Welcome to Encore Bonita Homeowners Association

The Encore Bonita HOA is made up of residents that own the 96 Homes and 8 Townhouses within this Rancho Del Rey Community located in beautiful Chula Vista, California.  Our association is working hard to improve property values by providing a well-maintained and safe environment for all who reside in our neighborhood while striving to keep our monthly dues as low as possible.

The Health and Safety of our residents is most important to us.

If you would like to obtain information on how you can become a more active member of our association, please e-mail me on the “contact us” page.

Sam Villa – President
Encore Bonita Homeowners Association


What is a Homeowner Association?

Please take note that Eastlake, Otay Ranch, Rancho Del Rey, Rolling Hills and many other estates of Chula Vista are well maintained and show pride of ownership primarily because of the efforts of their homeowner’s association.  The following is an article that explains what a HOA actually does and what their responsibility is to the community they serve.

Davis–Stirling Common Interest Development Act

From Wikipedia, the free encyclopedia

Homeowner Association – HOA

Under Davis–Stirling, a developer of a common interest development is able to create a homeowner association (HOA) to govern the development. As part of creating the HOA, the developer records a document known as the Declaration of Covenants, Conditions, and Restrictions (CC&Rs) against the units or parcels within the HOA with the county recorder.

Even though it is not a governmental entity, the HOA operates like one in some respects. As recognized by the Supreme Court of California, the Declaration of CC&Rs is the constitution of the HOA and is legally binding upon residents to the extent that it does not conflict with state or federal law. CC&Rs, once properly recorded, are presumed valid until proven otherwise.
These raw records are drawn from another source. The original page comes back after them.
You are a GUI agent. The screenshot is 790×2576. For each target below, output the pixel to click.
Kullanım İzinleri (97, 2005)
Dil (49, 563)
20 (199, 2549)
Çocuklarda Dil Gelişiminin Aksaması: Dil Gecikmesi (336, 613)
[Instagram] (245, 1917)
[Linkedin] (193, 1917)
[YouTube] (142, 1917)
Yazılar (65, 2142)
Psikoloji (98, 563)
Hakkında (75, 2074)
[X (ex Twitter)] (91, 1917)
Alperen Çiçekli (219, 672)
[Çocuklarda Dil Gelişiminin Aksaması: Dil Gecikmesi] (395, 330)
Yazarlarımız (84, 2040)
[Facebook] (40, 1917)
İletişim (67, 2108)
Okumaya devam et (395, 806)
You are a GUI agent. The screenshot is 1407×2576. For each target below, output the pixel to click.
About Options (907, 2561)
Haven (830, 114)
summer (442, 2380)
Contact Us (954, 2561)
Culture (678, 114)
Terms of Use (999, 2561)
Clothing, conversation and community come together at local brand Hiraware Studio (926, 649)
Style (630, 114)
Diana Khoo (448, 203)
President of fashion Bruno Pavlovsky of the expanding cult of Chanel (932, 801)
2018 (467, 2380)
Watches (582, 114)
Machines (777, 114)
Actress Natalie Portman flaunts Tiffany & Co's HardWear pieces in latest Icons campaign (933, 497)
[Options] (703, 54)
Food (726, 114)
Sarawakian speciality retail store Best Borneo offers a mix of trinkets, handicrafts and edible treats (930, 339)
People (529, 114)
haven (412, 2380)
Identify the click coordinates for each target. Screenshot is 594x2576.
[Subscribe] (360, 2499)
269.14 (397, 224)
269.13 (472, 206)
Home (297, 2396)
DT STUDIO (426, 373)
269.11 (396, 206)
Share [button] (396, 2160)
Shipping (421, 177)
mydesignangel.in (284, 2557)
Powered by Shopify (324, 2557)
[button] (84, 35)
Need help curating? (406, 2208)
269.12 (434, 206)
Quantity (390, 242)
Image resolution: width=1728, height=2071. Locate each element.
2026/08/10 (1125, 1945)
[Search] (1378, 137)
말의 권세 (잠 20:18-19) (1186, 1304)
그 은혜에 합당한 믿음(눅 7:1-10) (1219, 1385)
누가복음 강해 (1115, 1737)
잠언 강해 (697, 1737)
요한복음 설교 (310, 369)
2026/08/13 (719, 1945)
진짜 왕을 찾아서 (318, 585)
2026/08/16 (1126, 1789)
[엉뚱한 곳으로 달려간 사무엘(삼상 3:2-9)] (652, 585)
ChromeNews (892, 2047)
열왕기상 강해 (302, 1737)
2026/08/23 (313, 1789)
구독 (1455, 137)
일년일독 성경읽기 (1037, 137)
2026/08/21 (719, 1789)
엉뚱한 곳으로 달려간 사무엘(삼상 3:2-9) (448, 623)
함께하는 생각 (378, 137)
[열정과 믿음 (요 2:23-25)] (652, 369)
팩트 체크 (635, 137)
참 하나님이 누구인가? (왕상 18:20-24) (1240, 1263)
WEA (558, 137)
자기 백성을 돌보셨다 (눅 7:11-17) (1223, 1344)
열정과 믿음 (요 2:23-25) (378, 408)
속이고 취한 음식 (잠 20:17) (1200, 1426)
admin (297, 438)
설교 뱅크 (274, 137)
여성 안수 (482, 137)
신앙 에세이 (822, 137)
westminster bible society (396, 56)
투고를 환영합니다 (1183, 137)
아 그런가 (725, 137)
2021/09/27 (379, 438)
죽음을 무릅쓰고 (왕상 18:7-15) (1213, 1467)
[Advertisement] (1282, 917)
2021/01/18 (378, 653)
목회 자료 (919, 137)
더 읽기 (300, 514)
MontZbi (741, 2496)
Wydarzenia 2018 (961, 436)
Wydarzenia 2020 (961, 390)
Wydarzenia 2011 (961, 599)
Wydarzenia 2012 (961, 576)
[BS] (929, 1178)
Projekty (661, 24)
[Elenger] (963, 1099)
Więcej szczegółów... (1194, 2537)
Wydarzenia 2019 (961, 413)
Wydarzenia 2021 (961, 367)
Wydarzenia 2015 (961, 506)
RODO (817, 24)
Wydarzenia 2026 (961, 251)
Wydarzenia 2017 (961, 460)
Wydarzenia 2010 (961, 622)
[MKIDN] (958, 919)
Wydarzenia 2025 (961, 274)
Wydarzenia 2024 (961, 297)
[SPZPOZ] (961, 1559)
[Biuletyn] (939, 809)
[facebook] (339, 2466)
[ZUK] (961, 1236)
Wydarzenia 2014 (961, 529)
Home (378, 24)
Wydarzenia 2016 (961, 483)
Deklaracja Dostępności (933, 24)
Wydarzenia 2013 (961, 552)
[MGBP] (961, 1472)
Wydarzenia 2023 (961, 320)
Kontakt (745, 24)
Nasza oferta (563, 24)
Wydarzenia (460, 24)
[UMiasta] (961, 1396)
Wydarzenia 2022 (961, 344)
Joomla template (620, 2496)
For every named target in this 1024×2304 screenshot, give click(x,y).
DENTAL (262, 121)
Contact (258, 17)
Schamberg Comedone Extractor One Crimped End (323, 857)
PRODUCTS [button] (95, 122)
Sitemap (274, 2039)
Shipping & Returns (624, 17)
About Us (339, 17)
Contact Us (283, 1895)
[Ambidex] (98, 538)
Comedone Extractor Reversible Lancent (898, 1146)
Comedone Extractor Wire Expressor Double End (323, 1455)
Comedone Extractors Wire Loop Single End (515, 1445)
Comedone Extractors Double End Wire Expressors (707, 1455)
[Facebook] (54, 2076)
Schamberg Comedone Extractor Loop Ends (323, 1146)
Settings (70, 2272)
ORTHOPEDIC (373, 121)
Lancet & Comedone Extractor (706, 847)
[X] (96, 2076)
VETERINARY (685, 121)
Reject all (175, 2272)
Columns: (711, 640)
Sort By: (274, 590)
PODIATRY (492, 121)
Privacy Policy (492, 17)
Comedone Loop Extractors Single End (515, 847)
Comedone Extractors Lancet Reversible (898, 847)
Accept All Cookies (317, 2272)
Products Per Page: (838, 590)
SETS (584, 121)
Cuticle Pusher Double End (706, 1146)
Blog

The California Courts of Appeal have explained the quasi-governmental nature of the HOA:

Indeed, the homeowners associations function almost as a second municipal government, regulating many aspects of the homeowners’ daily lives. Upon analysis of the association’s functions, one clearly sees the association as a quasi-government entity paralleling in almost every case the powers, duties, and responsibilities of a municipal government. As a ‘mini-government,’ the association provides to its members, in almost every case, utility services, road maintenance, street and common area lighting, and refuse removal. In many cases, it also provides security services and various forms of communication within the community. There is, moreover, a clear analogy to the municipal police and public safety functions…. In short, homeowners associations, via their enforcement of the CC&R’s, provide many beneficial and desirable services that permit a common interest development to flourish.

The HOA’s board may enact rules which are legally binding upon residents as long as they do not conflict with the CC&Rs or state or federal law. Board meetings, like the boards of government agencies, are generally open to HOA members, with some exceptions. As with government agencies, courts generally defer to the broad discretion HOAs enjoy in discharging their duties.

The HOA is also allowed to charge regular fees to homeowners within the development (comparable to taxes). These are used for functions like paying for security guards (including, for gated communities, the operation of a gatehouse) and maintaining common areas like corridors, walkways, parking, landscaping, swimming pools, fitness centers, tennis courts, and so on. The HOA can levy fines or sue homeowners for damages and/or injunctive relief to enforce the HOA’s rules and CC&Rs.